Le directeur artistique et metteur en scène suisse Mathieu Bertholet. [©CHLOE COHEN - Mathieu Bertholet]©CHLOE COHEN - Mathieu Bertholet
Jeff Koons / Vertigo / 5 min. / mardi à 17:08

Une mise en scène de défilé de mode

"Jeff Koons", c'est à la fois un vernissage d'ultra-riches à Art Basel, la fashion week parisienne et une pride dans les années 2000. Au milieu du théâtre Le Poche, vidé de sa scène et de ses gradins, voici une piste d'or. Le public est disposé de part et d'autre comme pour un défilé de mode. Une heure et quarante minutes durant, la troupe du Poche passe, repasse, se surpasse dans un va-et-vient de costumes délirants, d'objets kitschissimes, de saynètes sensuelles, le tout en lien avec l’univers du plasticien américain.

"Jeff Koons" est un tourbillon de couleurs, de personnages plus ou moins fantasmés, de tenues et de chorégraphies qui tanguent avec Vivaldi, la pop de Madonna et la house music.
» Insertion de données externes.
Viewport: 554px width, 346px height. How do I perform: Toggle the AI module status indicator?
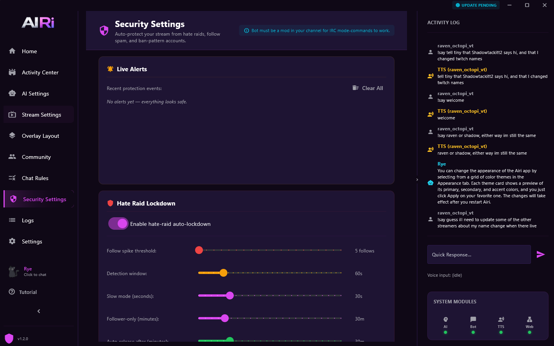pyautogui.click(x=445, y=332)
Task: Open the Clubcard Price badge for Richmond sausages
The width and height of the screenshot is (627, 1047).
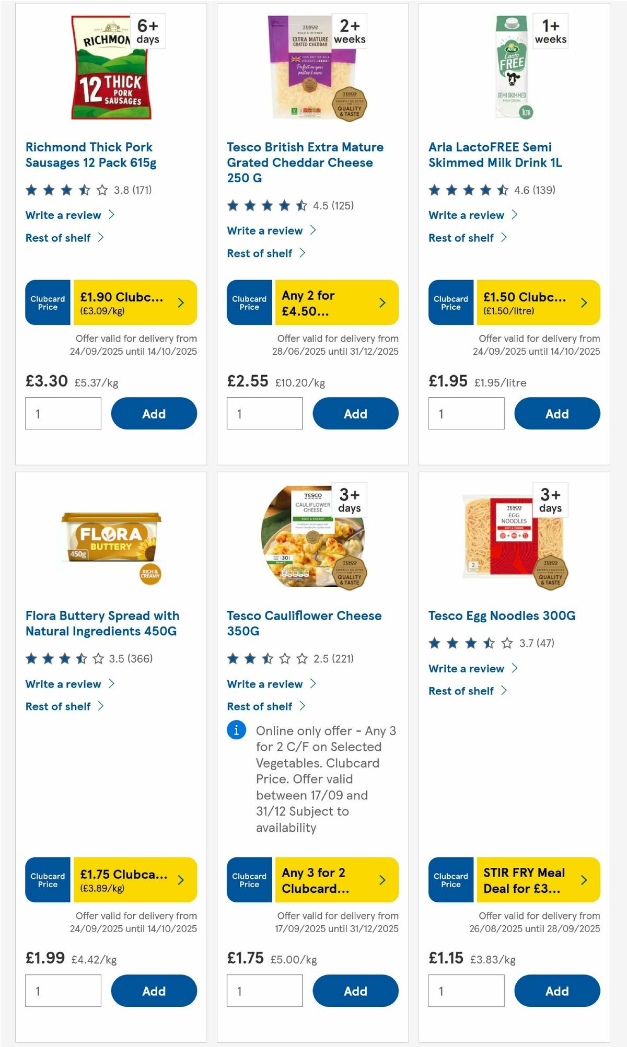Action: click(48, 302)
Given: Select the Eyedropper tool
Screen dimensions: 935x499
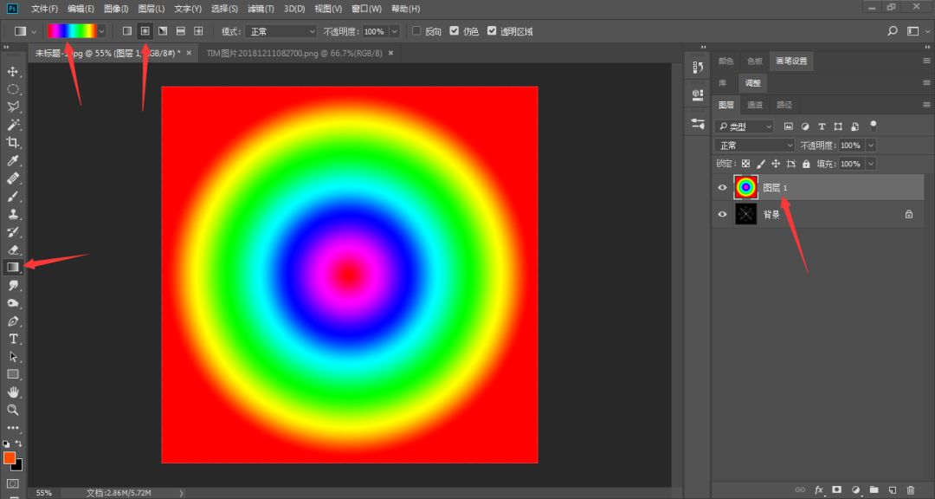Looking at the screenshot, I should pos(13,161).
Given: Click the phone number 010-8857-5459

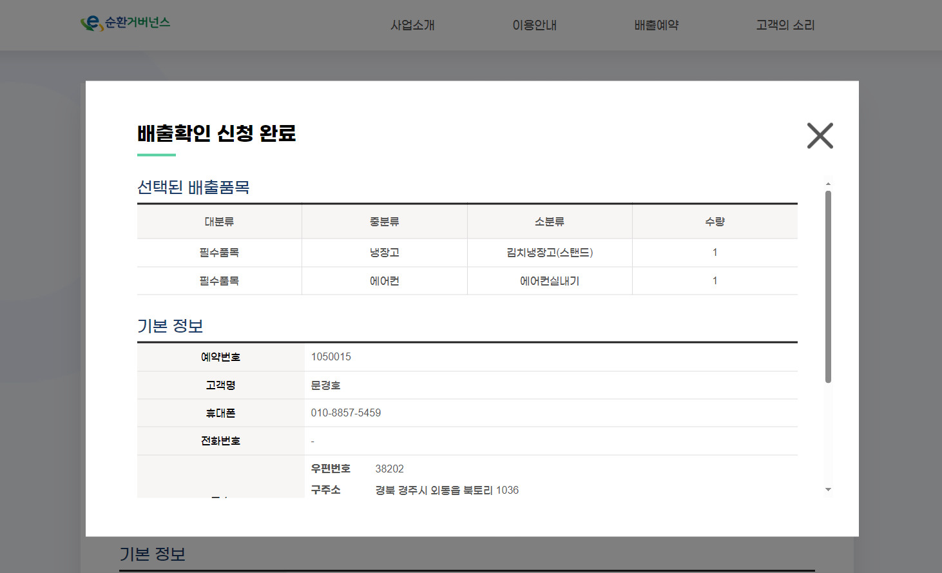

Perchés sur d'improbables chaussures en plastique, Bénédicte Amsler Denogent, Raphaël Archinard, Valeria Bertolotto, Zacharie Jourdain et Guillaume Miramond, tour à tour pop stars, groupies, artistes ou fashionistas accomplissent là un véritable tour de force marathonien du cat walk aux coulisses.

Une photo de la pièce "Jeff Koons", mise en scène par Mathieu Bertholet. [Théâtre Le Poche - Chloe Cohen]
Une photo de la pièce "Jeff Koons", mise en scène par Mathieu Bertholet. [Théâtre Le Poche - Chloe Cohen]

Etourdissant et drôle

"Jeff Koons" se moquerait-il de Jeff Koons? Pas vraiment. Dans le chaos des déclarations creuses et des exclamations admiratives, on perçoit une certaine fascination du dramaturge Rainald Goetz pour ce monde du bling-bling XXL. Après tout, avant d'être bardé de récompenses prestigieuses outre-Rhin, Rainald Goetz n'a-t-il pas fait lui-même le buzz en s'ouvrant le front avec un scalpel lors d'une cérémonie de prix culturel? A chacun ses armes. Au jeune punk peroxydé, la violence, au yuppie de la Côte Est, un art consommé de la mise en scène pop sur les traces médiatiques d'Andy Warhol.

On est parfois largué dans ce flot de paroles et de peluches qui multiplie les points de vue et les entrées sur ce monde où art et business vont de pair. C'est étourdissant, drôle, jouissif par moment, passant de déclaration sur l'art à des scènes de cul, assez proche de la planète Koons dont le côté brillant, populaire, enfantin et pornographique à la fois, paralyse souvent toute tentative de réflexion ou de mise à distance.

Vous préférez la porcelaine de Michael Jackson avec son chimpanzé Bubbles, ce caniche-ballon en acier rose ou le buste en marbre de la Cicciolina contemplant son amoureux dans les années 1990?

Thierry Sartoretti/sf

"Jeff Koons", mise en scène Mathieu Bertholet, texte Rainald Goetz, Théâtre Le Poche, Genève, du 30 septembre au 13 octobre 2024.